Can you copy out everything in the listing below, from the line containing "You are a GUI" down to the line containing "coord(1309,317)", with both of those lines included and the pictures left out?

__RECORDS PROVIDED__.
■ ■ ■ ■ ■

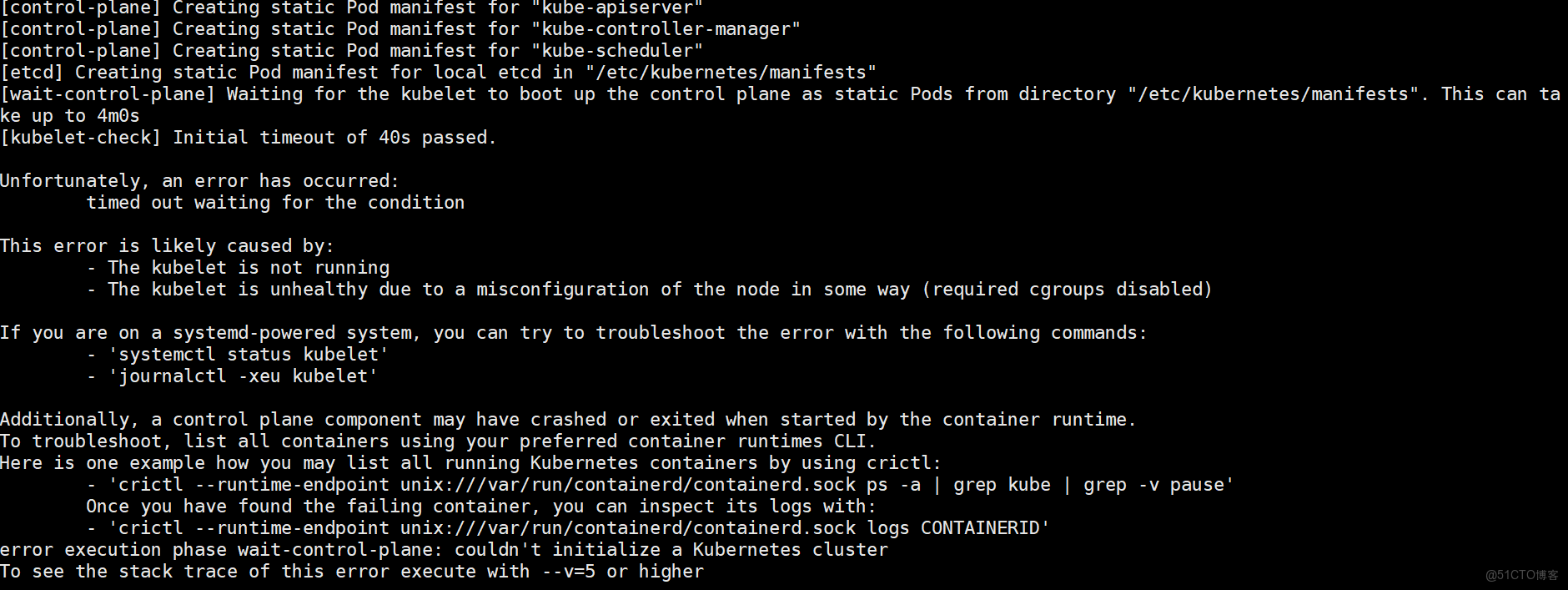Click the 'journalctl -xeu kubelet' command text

■ ■ ■ ■ ■

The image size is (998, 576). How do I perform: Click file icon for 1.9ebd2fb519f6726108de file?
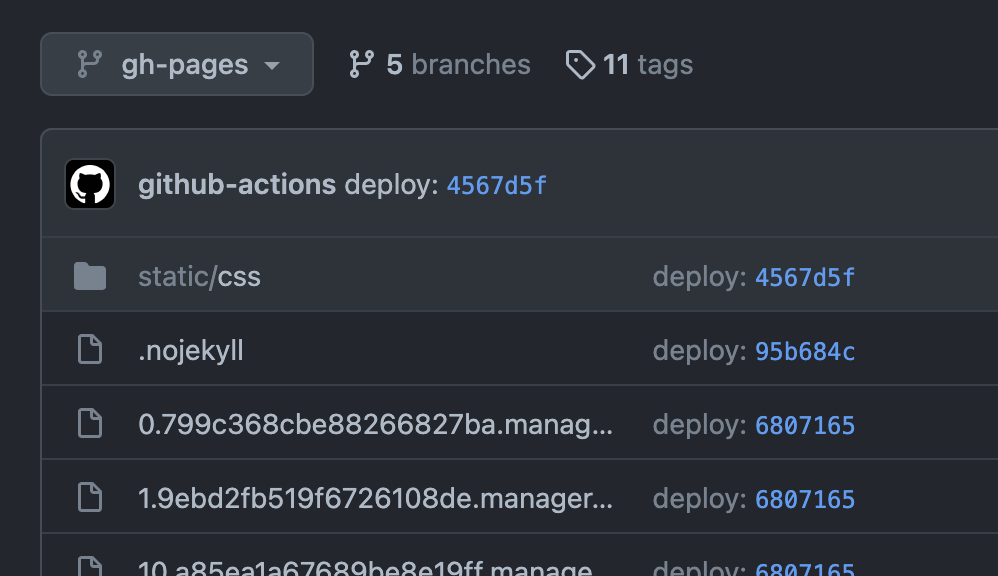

■ ■ ■ ■ ■

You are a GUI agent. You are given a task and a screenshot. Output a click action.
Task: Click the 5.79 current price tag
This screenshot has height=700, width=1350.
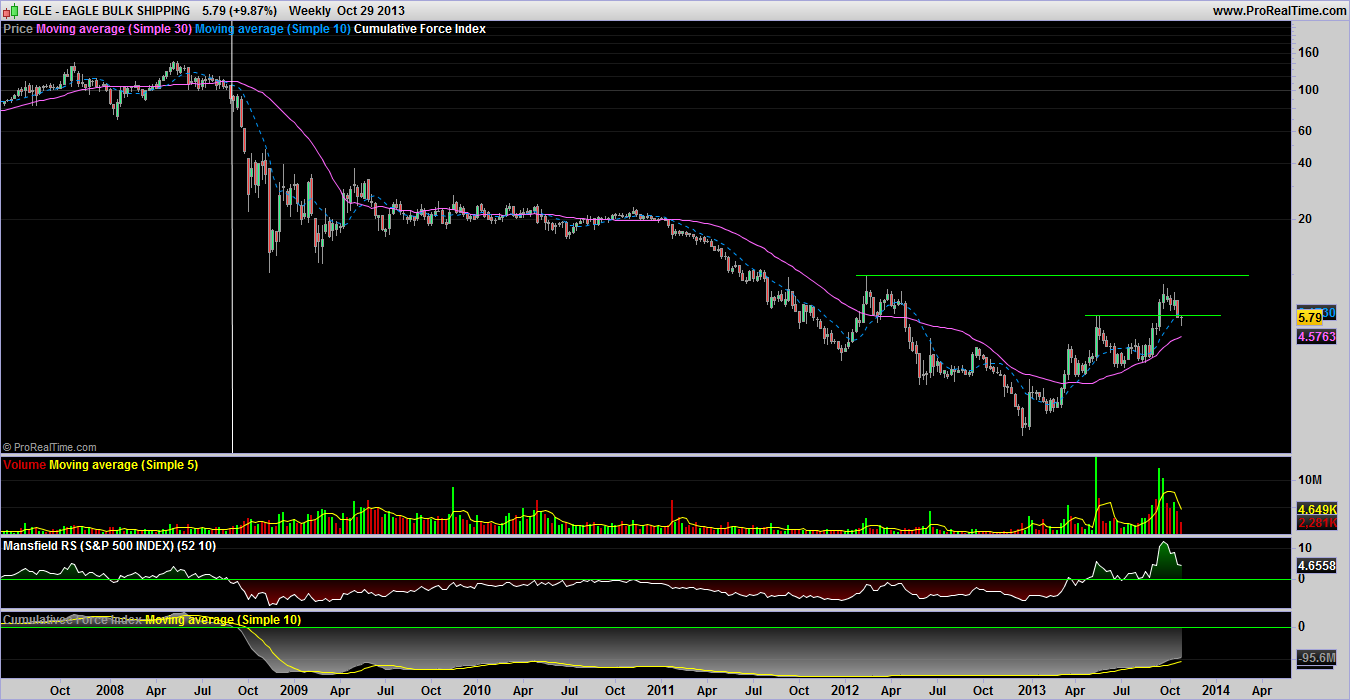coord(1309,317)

■ ■ ■ ■ ■

__TASK ANSWER__.
You are a GUI agent. You are given a task and a screenshot. Output a click action.
Task: Click the 5.79 current price tag
This screenshot has height=700, width=1350.
coord(1309,317)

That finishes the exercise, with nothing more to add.